• [TASK DETAILS]:
Which lines in the records below contain the string "green"? Locate each one and copy it in full. Case counts.

• [DATA IN THIS EXERCISE]:
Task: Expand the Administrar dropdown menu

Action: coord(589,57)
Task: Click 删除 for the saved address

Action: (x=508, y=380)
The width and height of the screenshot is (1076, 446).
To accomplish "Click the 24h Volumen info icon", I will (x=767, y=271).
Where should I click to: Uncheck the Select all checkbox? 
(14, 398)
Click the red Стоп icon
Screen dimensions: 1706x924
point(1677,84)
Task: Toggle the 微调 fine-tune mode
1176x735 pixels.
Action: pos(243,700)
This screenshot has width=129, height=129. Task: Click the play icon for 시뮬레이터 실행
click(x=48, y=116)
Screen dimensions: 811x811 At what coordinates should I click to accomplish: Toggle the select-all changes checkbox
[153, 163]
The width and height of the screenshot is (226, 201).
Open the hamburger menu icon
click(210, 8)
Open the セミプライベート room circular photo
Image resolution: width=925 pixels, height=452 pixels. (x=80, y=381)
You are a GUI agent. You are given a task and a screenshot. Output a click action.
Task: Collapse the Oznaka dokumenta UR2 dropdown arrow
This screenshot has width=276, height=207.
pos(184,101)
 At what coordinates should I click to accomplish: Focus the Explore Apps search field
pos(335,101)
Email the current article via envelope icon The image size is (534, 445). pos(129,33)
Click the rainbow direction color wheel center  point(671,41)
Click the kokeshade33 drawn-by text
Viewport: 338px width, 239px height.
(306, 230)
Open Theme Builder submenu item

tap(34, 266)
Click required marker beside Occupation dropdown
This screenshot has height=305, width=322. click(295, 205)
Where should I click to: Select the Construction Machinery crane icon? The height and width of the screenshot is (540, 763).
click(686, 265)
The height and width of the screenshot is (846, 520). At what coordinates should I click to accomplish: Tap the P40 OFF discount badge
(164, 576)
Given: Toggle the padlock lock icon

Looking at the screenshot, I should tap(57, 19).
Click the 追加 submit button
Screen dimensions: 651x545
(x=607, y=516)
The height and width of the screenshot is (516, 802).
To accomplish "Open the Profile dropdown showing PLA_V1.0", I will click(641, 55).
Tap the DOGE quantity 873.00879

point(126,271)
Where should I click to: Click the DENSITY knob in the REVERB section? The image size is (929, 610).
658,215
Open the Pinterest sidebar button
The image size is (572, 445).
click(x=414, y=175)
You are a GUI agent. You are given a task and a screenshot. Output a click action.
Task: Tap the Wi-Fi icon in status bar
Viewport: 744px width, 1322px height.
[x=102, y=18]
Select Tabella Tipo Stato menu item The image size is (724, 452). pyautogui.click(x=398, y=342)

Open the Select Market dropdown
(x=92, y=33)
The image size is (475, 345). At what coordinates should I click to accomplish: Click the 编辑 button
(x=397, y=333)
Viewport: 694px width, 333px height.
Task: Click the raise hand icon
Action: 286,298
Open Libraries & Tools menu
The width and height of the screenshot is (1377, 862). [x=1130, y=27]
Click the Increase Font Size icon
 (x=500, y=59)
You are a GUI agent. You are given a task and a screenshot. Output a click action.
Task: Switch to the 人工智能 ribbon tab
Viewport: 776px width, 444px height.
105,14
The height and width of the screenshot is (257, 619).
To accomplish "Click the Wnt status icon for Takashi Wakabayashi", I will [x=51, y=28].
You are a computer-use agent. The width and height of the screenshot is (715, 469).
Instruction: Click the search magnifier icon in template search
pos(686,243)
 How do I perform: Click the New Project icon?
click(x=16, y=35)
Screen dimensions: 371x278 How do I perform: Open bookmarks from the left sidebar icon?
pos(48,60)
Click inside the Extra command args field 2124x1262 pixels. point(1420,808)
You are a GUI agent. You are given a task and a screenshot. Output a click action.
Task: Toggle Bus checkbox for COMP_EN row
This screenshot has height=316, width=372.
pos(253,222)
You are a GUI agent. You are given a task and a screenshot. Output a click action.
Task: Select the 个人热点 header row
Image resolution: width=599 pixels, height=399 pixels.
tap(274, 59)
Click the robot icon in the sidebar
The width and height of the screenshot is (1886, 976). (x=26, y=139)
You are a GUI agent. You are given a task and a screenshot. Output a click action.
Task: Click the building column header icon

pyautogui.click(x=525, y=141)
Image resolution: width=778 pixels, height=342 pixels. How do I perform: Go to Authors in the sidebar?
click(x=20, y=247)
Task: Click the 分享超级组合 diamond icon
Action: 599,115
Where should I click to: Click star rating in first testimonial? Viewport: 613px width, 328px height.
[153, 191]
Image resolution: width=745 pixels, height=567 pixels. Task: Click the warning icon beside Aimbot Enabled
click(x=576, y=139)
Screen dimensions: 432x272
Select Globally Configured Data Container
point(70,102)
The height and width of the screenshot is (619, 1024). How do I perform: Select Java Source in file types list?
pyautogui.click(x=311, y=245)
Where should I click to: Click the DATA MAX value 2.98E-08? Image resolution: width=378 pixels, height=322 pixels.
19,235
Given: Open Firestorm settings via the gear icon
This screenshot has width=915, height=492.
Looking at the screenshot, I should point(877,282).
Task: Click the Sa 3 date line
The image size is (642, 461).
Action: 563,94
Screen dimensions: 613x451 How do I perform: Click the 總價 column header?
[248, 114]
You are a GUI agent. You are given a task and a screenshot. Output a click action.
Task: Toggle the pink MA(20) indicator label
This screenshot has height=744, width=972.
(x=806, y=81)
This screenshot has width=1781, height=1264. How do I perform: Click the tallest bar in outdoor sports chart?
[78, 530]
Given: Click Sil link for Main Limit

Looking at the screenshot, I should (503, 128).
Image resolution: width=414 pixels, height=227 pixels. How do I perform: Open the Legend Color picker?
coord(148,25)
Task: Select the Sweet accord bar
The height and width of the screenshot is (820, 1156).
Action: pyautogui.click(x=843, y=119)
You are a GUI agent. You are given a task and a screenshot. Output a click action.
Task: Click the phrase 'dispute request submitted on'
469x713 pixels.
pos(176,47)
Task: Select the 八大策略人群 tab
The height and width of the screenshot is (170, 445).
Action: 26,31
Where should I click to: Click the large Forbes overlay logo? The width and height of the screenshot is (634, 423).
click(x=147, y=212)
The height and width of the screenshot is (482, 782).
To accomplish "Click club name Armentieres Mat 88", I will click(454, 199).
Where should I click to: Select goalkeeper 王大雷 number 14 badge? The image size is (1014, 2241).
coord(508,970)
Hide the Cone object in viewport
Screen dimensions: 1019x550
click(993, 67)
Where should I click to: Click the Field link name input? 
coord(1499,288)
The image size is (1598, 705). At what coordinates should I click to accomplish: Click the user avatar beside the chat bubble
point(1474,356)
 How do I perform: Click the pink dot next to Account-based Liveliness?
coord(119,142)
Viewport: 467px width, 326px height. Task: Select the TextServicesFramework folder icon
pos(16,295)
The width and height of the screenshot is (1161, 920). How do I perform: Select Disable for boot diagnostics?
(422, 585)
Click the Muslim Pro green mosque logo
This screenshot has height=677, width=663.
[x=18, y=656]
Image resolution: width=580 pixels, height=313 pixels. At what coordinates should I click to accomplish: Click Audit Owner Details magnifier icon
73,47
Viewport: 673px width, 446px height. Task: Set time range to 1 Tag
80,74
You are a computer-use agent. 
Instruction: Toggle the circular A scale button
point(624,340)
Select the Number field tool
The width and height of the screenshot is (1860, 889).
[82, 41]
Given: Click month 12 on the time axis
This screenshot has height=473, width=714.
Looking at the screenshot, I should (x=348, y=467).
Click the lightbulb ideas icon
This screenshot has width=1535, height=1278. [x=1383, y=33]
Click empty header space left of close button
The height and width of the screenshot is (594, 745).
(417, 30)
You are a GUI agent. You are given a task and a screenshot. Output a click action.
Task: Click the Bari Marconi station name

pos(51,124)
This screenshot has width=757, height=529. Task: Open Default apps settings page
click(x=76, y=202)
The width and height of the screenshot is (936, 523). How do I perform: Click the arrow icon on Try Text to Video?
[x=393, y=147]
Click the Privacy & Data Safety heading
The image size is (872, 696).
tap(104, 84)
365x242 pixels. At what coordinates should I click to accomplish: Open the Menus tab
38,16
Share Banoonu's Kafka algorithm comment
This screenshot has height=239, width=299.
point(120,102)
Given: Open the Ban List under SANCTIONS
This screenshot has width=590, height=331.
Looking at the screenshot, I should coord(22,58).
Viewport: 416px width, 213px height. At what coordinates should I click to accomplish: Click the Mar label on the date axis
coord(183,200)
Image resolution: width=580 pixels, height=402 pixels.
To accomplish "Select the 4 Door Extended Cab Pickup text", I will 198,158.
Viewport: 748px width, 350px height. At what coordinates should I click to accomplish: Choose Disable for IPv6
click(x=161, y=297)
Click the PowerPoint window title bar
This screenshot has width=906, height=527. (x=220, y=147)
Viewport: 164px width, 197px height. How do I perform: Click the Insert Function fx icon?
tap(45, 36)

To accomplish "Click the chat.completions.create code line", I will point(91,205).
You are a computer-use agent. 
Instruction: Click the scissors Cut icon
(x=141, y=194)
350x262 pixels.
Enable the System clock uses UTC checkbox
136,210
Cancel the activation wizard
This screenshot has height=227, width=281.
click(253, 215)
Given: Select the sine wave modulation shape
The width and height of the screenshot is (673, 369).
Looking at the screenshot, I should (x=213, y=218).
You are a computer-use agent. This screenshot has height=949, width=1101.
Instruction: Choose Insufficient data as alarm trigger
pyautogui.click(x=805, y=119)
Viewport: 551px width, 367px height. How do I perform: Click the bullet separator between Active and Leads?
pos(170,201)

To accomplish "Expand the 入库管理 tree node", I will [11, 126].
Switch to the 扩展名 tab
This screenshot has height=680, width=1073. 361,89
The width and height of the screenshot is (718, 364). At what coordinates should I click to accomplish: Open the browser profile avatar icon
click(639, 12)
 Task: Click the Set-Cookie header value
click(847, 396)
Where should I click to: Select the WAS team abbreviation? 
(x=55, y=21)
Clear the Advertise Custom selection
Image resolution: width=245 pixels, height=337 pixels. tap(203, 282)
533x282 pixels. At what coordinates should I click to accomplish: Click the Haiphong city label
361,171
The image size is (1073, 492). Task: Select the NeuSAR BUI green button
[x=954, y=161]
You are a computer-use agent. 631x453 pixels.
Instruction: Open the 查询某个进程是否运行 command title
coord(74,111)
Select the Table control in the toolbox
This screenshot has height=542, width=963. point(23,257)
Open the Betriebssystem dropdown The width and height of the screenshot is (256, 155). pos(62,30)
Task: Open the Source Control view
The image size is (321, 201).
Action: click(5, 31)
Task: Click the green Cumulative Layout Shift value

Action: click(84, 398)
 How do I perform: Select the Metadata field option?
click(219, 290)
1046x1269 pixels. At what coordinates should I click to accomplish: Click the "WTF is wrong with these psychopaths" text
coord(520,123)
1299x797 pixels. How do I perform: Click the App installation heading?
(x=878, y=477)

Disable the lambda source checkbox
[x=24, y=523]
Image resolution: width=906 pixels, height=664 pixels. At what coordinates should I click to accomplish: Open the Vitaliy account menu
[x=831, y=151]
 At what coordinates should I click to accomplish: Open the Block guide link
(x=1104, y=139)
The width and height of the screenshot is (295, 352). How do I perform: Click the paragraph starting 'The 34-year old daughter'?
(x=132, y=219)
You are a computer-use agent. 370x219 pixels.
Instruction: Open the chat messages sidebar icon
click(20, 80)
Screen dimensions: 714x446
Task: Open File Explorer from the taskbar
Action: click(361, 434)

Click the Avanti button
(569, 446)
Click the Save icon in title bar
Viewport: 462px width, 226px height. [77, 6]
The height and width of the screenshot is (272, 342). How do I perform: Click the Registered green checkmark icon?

• [EXERCISE RESULT]:
Click the Muslim Pro green mosque logo
The image size is (1073, 492). Task: Select the NeuSAR BUI green button
Task: Click the green Cumulative Layout Shift value
The height and width of the screenshot is (272, 342). How do I perform: Click the Registered green checkmark icon?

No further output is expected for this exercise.